Assessing causal relationships between diabetes mellitus and idiopathic pulmonary fibrosis: a Mendelian randomisation study
- PMID: 39613458
- PMCID: PMC11877114
- DOI: 10.1136/thorax-2024-221472
Assessing causal relationships between diabetes mellitus and idiopathic pulmonary fibrosis: a Mendelian randomisation study
Abstract
Background: Idiopathic pulmonary fibrosis (IPF) is a disease of progressive lung scarring. There is a known association between diabetes mellitus (DM) and IPF, but it is unclear whether a causal relationship exists between these traits.
Objectives: The objectives of this study are to examine causal relationships among DM, diabetes-associated traits and IPF using a Mendelian randomisation approach.
Methods: Two-sample MR approaches, including bidirectional inverse-variance weighted random effects and routine sensitivity models, used genetic variants identified from genome-wide association studies for type 1 diabetes (T1D), type 2 diabetes (T2D), glycated haemoglobin level (HbA1c), fasting insulin level and body mass index (BMI) to assess for causal effects of these traits on IPF. Further analyses using pleiotropy-robust and multivariable MR (MVMR) methods were additionally performed to account for trait complexity.
Results: Results did not suggest that either T1D (OR=1.00, 95% CI 0.93 to 1.07, p=0.90) or T2D (1.02, 0.93 to 1.11, p=0.69) are in the causal pathway of IPF. No effects were suggested of HbA1c (1.19, 0.63 to 2.22, p=0.59) or fasting insulin level (0.60, 0.31 to 1.15, p=0.12) on IPF, but potential effects of BMI on IPF were indicated (1.44, 1.12 to 1.85, p=4.00×10-3). Results were consistent in MVMR, although no independent effects of T2D (0.91, 0.68 to 1.21, p=0.51) or BMI (1.01, 0.94 to 1.09, p=0.82) on IPF were observed when modelled together.
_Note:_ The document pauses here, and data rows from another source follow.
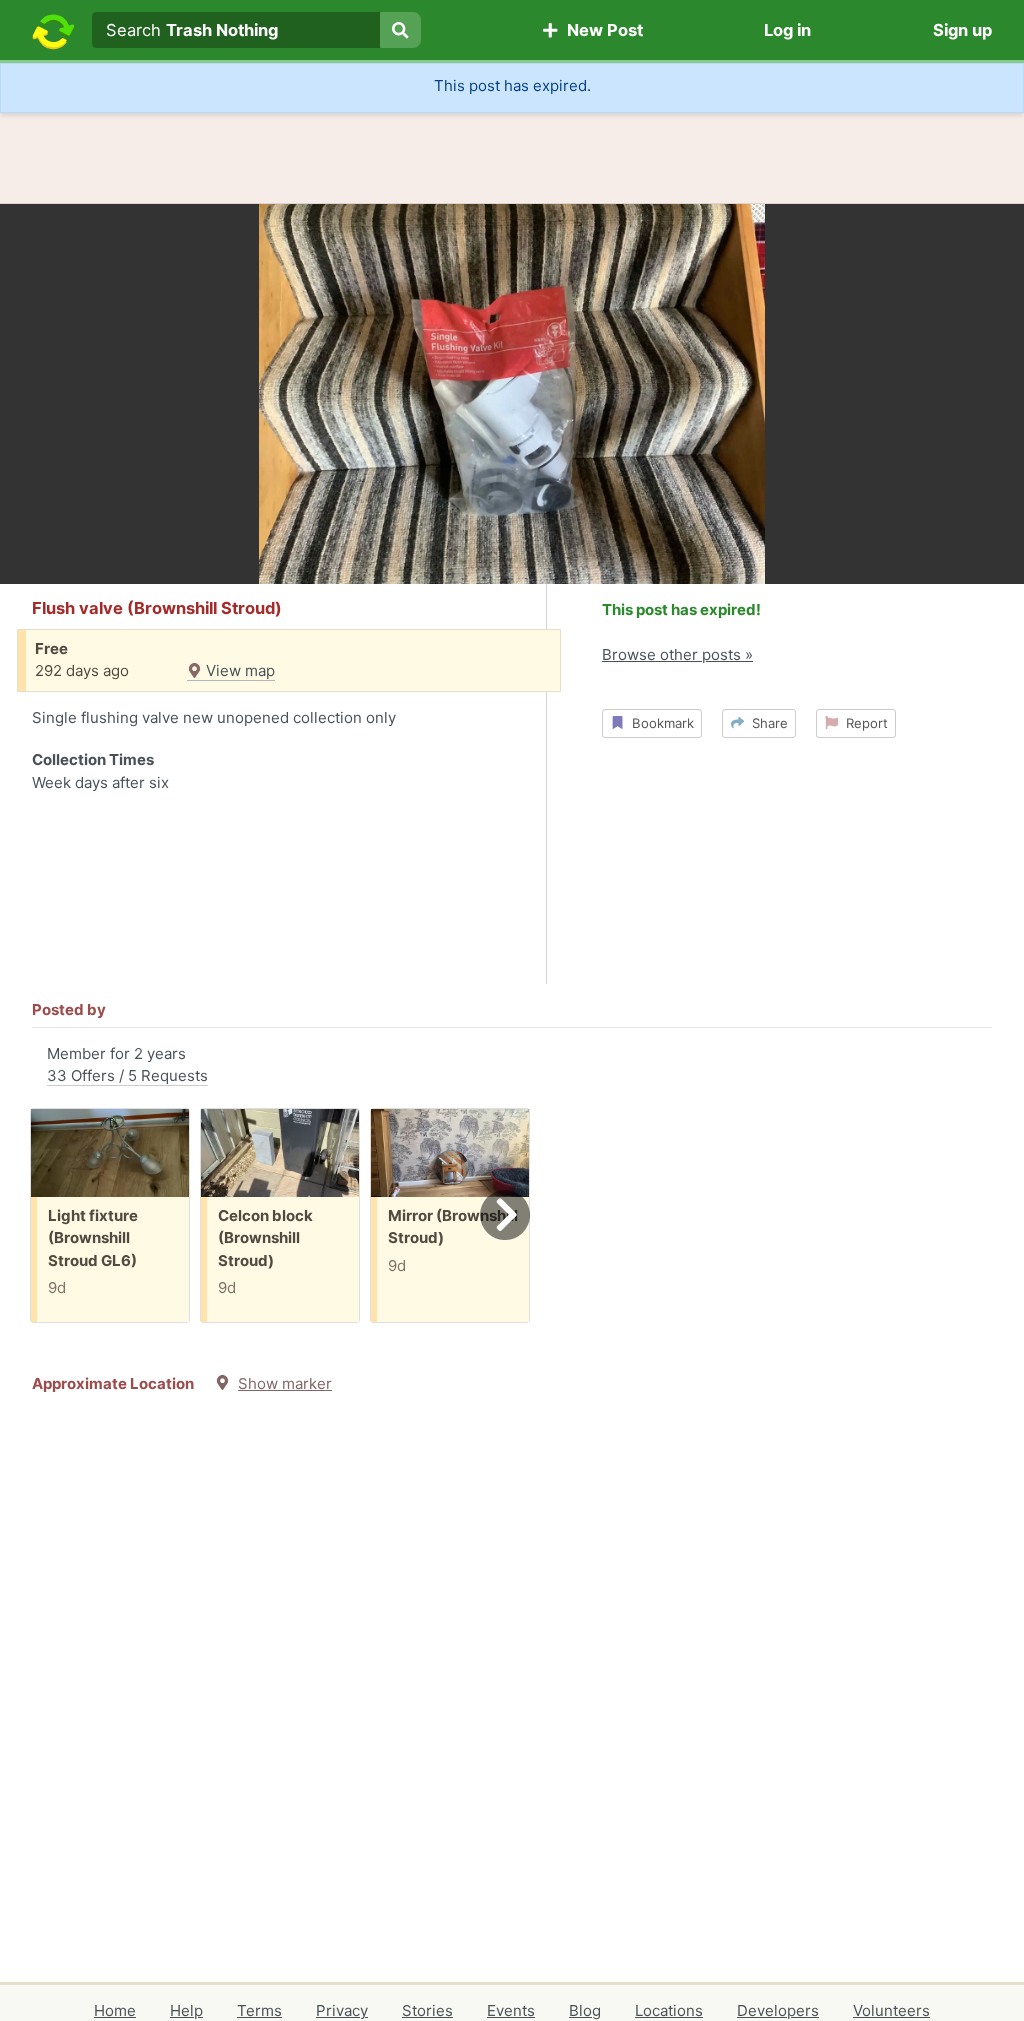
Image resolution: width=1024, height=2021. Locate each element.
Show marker (285, 1383)
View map (238, 670)
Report (863, 723)
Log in (787, 30)
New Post (601, 30)
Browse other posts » (677, 654)
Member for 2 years (127, 1065)
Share (766, 723)
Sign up (962, 30)
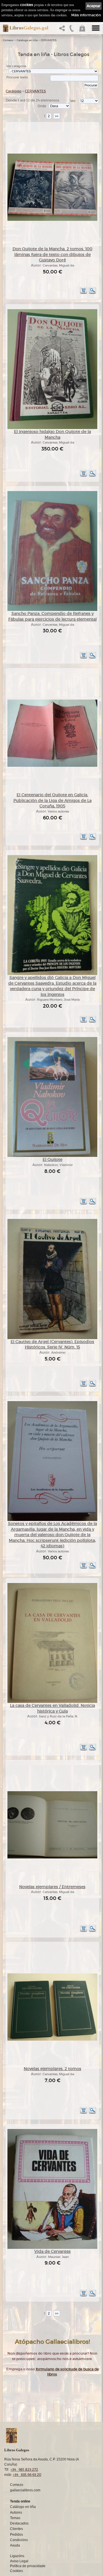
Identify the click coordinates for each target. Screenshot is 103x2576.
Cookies (16, 2571)
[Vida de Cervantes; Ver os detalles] (52, 2248)
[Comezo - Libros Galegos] (4, 28)
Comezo (8, 40)
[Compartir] (63, 30)
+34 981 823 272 (24, 2469)
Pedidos (16, 2534)
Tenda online (20, 2501)
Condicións (19, 2540)
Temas (15, 2518)
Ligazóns (17, 2556)
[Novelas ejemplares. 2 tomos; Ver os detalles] (52, 2039)
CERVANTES (49, 40)
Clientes (16, 2529)
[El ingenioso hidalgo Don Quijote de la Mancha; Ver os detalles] (52, 428)
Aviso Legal (19, 2561)
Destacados (19, 2523)
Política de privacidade (27, 2566)
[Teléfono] (72, 30)
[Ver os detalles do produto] (92, 293)
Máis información (86, 15)
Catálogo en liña (27, 40)
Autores (16, 2512)
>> (56, 116)
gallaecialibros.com (25, 2490)
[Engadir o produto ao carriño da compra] (84, 293)
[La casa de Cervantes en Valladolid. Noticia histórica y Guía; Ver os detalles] (52, 1702)
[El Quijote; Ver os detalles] (52, 1156)
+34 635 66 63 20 (27, 2474)
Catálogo (13, 91)
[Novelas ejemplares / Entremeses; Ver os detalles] (52, 1857)
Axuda (15, 2545)
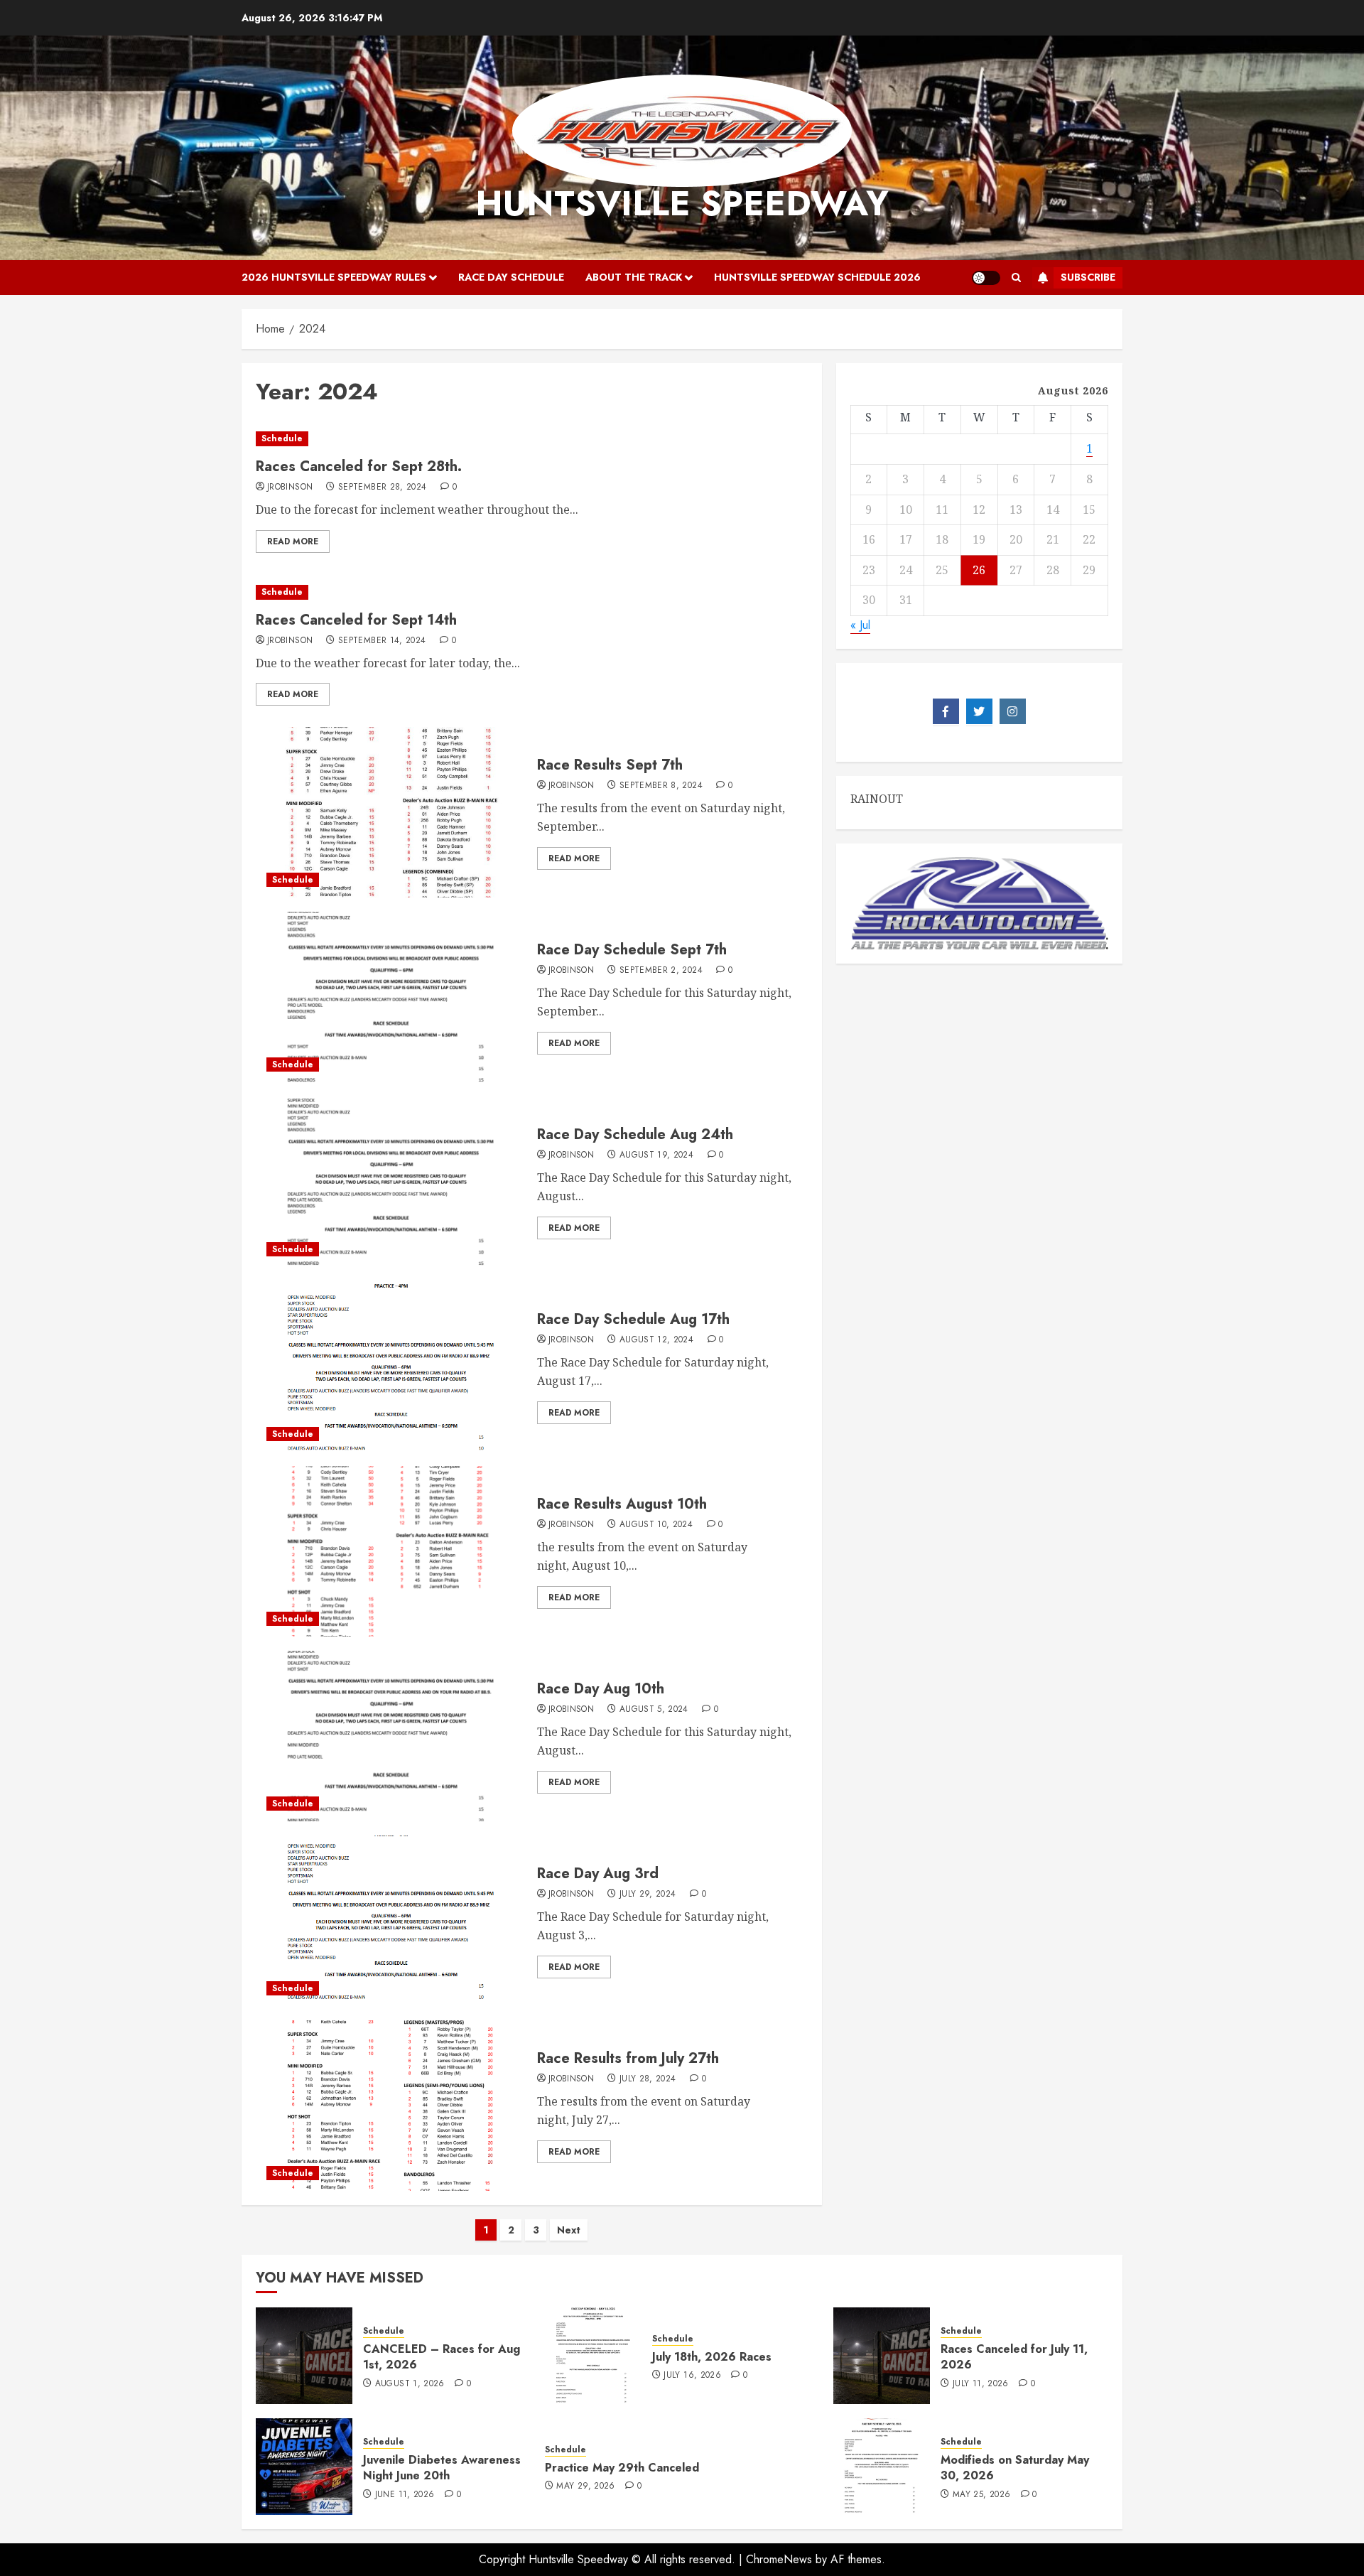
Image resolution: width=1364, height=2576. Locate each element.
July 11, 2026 (981, 2384)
Conclusions: This study suggests that DM and IPF are unlikely to be causally linked. This comorbid relationship may instead be driven by shared risk factors or treatment effects.
Keywords: Clinical Epidemiology; Idiopathic pulmonary fibrosis.
© Author(s) (or their employer(s)) 2025. Re-use permitted under CC BY. Published by BMJ Group.
Conflict of interest statement
Competing interests: GJ is a trustee of Action for Pulmonary Fibrosis and reports personal fees from Astra Zeneca, Biogen, Boehringer Ingelheim, Bristol Myers Squibb, Chiesi, Daewoong, Galapagos, Galecto, GlaxoSmithKline, Heptares, NuMedii, PatientMPower, Pliant, Promedior, Redx, Resolution Therapeutics, Roche, Veracyte and Vicore. LVW reports current and recent research funding from GSK, Genentech and Orion Pharma, and consultancy for Galapagos. NO has received research funding from Dexcom and Roche Diabetes, speaker’s fees from Sanofi and Tandem Diabetes, and is a member of advisory boards for Dexcom, Roche, and Medtronic.